I believe it is correct to say four point five five percent, and not four pouint fifthy five. 78.151.123.131 (talk) 15:26, 9 August 2009 (UTC)[reply]
I believe that's less true in French or German. —Tamfang (talk) 20:40, 10 August 2009 (UTC)[reply]
It's done that way with the Pound sterling also. Baseball Bugs What's up, Doc? carrots 04:24, 9 August 2009 (UTC)[reply]
Same for the Euro.
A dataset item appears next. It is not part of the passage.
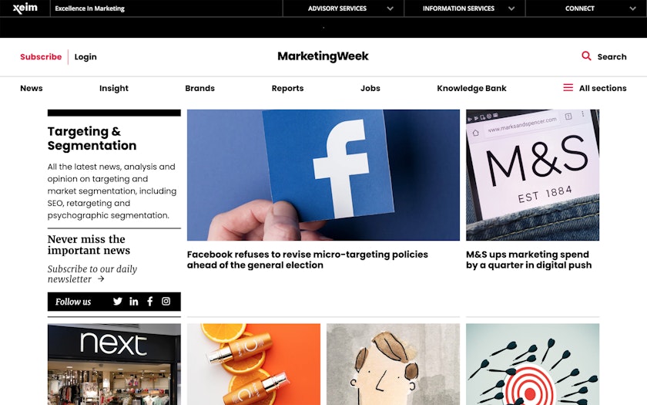Click the newsletter arrow icon
Image resolution: width=647 pixels, height=405 pixels.
101,279
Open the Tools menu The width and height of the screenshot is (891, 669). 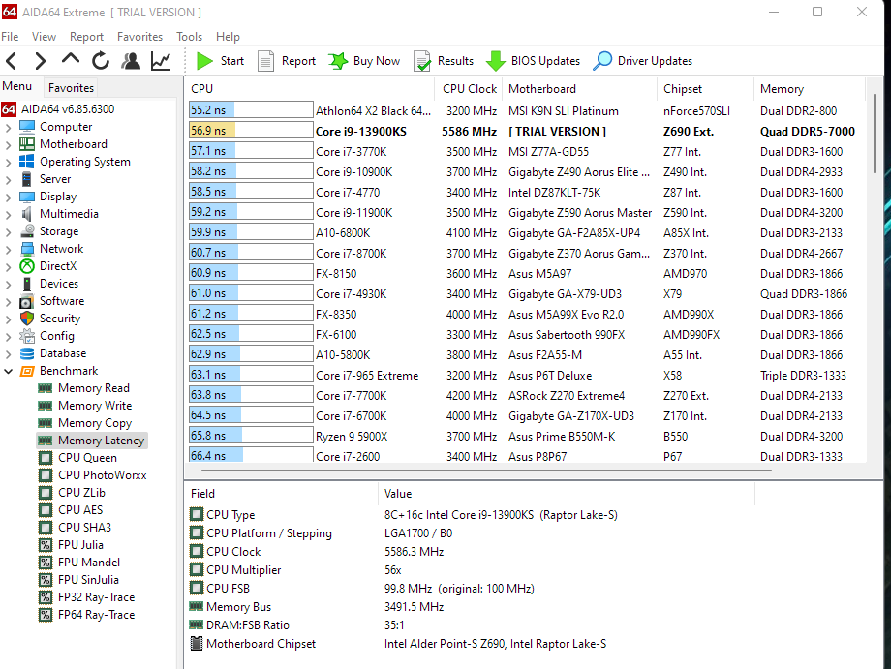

However, not all languages put the $, £ or € before the number: in France, the symbol comes afterwards (3,55 €) -- Alexandr Dmitri (Александр Дмитрий) (talk) 15:32, 9 August 2009 (UTC)[reply]
Yes, currency signs are put in front of the numbers in the English language, but after it in many other languages, like French, German, Swedish and Finnish. E.G. (talk) 18:36, 9 August 2009 (UTC)[reply]

The dollar sign, originally a peso sign, was invented by British colonists in America at about the time of the revolution, so its placement just followed the existing practice for the pound (sterling) sign. It is therefore necessary to ask why the pound sign is placed before the amount in pounds, and this I do not know. --Anonymous, 18:37 UTC, August 9, 2009.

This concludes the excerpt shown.